ART
The mixed summer shows are with us again; the art schools go through their paces. Most important of these latter displays is the exhibition, mounted with considerable panache by Sir Hugh Casson, of work done by students and ex-students of the Royal College of Art since its reorganisation five years ago, which may be seen for a few more days yet at the Victoria and Albert Museum.
There has always been a close connection between the College and the Museum. Four years after it was founded, however, it began to train teachers and soon lost sight of its original purpose, which was industrial design, until the major shake-up of 1947-8. Last year, of the fifty students leaving, thirty-five took jobs in industry, five became freelance designers and only eight went into teaching. Nowhere does happy surprise at this reversal of its unfortunate tradition seem to be greater than at the College itself. Great play is made of the students' practical outlook and the confidence with which they have come to terms with the machine. After all the money, talent and plant that have been poured into the College during the past five years, it would be a shocking thing were it otherwise. The main preoccupation of the College must be to place its graduates in jobs, but from the outside one cannot help wishing there were in this exhibition a few more signs of dash and devil-may-care, of ruthlessness and vulgarity and fierce fires of faith.
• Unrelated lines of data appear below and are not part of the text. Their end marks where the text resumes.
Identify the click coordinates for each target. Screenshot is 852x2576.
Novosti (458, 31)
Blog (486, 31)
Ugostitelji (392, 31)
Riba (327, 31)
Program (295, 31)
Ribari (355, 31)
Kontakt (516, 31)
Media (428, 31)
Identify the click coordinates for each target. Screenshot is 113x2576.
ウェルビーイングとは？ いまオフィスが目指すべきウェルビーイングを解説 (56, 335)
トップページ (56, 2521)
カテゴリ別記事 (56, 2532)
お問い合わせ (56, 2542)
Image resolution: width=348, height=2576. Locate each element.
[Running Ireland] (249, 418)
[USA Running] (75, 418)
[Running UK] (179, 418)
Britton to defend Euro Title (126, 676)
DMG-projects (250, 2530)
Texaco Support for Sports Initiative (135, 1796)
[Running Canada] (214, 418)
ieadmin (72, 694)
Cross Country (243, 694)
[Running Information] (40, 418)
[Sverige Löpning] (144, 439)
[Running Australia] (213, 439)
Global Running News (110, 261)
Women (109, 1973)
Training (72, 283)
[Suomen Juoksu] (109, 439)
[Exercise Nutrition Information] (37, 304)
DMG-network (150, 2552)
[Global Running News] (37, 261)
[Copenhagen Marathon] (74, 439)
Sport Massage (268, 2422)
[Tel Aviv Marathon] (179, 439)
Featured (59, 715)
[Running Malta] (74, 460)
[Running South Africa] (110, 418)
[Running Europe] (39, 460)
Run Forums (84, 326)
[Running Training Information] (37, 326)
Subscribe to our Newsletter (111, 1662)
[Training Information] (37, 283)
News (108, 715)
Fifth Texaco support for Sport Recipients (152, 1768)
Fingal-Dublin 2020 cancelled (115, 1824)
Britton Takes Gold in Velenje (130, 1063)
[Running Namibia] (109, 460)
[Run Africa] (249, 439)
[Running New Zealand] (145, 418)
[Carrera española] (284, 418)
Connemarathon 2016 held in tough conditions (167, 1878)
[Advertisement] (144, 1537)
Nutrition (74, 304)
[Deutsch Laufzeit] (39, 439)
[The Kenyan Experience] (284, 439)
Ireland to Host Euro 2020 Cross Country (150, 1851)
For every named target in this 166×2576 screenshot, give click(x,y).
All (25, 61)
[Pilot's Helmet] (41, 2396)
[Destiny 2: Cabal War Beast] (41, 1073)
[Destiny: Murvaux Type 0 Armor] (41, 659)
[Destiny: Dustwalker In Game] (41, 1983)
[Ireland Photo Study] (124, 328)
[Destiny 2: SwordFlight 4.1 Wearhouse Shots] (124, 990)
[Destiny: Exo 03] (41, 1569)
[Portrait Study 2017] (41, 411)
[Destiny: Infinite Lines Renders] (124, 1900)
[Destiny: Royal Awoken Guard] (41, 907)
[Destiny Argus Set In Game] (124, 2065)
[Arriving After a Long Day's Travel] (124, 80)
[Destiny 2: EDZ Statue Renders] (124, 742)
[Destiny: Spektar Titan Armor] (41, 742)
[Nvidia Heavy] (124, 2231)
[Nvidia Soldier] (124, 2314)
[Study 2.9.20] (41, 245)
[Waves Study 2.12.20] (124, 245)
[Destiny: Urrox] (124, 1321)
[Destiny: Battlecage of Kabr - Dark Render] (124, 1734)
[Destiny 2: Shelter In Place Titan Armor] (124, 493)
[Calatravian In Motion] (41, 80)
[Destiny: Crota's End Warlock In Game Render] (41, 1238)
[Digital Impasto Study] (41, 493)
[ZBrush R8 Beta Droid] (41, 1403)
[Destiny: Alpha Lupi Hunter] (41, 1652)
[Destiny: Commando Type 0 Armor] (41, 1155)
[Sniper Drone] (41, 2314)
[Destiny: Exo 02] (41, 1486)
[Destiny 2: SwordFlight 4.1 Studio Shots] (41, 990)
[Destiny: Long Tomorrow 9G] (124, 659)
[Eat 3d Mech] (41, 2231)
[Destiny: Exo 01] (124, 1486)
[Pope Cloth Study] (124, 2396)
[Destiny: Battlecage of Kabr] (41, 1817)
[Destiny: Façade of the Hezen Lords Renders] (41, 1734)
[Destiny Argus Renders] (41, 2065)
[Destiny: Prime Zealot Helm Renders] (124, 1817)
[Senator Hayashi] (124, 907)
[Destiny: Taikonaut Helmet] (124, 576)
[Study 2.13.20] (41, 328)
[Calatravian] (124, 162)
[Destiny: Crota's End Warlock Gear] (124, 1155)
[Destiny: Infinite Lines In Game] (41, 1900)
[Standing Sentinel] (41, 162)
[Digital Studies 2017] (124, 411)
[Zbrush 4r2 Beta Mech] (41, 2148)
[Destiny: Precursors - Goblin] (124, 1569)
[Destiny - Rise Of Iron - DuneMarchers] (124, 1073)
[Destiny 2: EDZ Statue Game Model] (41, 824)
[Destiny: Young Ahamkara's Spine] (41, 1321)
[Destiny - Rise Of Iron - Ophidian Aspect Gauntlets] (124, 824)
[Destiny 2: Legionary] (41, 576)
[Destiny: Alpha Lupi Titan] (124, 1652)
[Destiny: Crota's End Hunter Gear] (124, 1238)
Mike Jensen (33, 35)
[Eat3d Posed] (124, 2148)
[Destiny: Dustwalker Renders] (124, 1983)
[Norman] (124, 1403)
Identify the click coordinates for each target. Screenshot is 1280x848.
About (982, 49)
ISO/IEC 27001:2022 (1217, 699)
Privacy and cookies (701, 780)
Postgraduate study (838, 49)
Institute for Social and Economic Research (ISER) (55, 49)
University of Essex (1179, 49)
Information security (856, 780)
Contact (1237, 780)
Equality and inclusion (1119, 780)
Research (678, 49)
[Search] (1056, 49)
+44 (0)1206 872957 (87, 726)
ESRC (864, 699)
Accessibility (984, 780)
Consciously or unconsciously, the College seems to have set itself the task of re-introducing decoration into an industrial design left over-arid by functionalism (even, perhaps, of creating a national style of decoration). In this it shows the more romantic side of the design penny, the more austere and classical face being represented by the L.C.C.'s Central School of Arts and Crafts. The R.C.A. style is based on a series of fashionable shapes—the crescent, the tapering limb or line, the spike and the blob—and shows itself in fields as far removed from one another as sculpture, stained glass, industrial glass, commercial and graphic design. Unlike the only real existing tradition, that inherited from the Bauhaus, it is a style based essentially on the curve. To eyes accustomed to the former
it appears rich, a little sweet, terribly gracious living, well-bred and well-mannered, very upper-crust. Student typographers, for-example, prefer Profil or swash capitals to Gill Sans, and invitation cards for exhibitions to catalogues.
It would, perhaps, be unfair to stress overmuch a certain lack of gusto, for this is the central problem that faces design everywhere— how to reconcile an element of vulgarity with a modicum of good manners. There are some very excellent things to be seen at the V. and A, as well as some which belong in the bargain basement. Geoffrey Clarke and the other stained glass workers who are going to be responsible for the glass in Coventry Cathedral are by now well known; David Mellor, Geoffrey Bellamy and Gerald Benney show some admirable metalware, the re-introduction of china handles in Mr. Mellor's cutlery being especially noteworthy; Miss Pat Albeck's are among the better designs of some rather routine textiles; of the industrial glass, some simple, unaffected things by first-year students are very pleasing, and Geoffrey Baxter has a new line in intaglio decoration. Of the Painting School, William Lacey, Richard Platt and Jack Smith stand out; of the sculptors, most of whom are technically excellent but a little too fashionable, John
McCarthy, and Miss J. R. Gibson. M. H. MIDDLETON.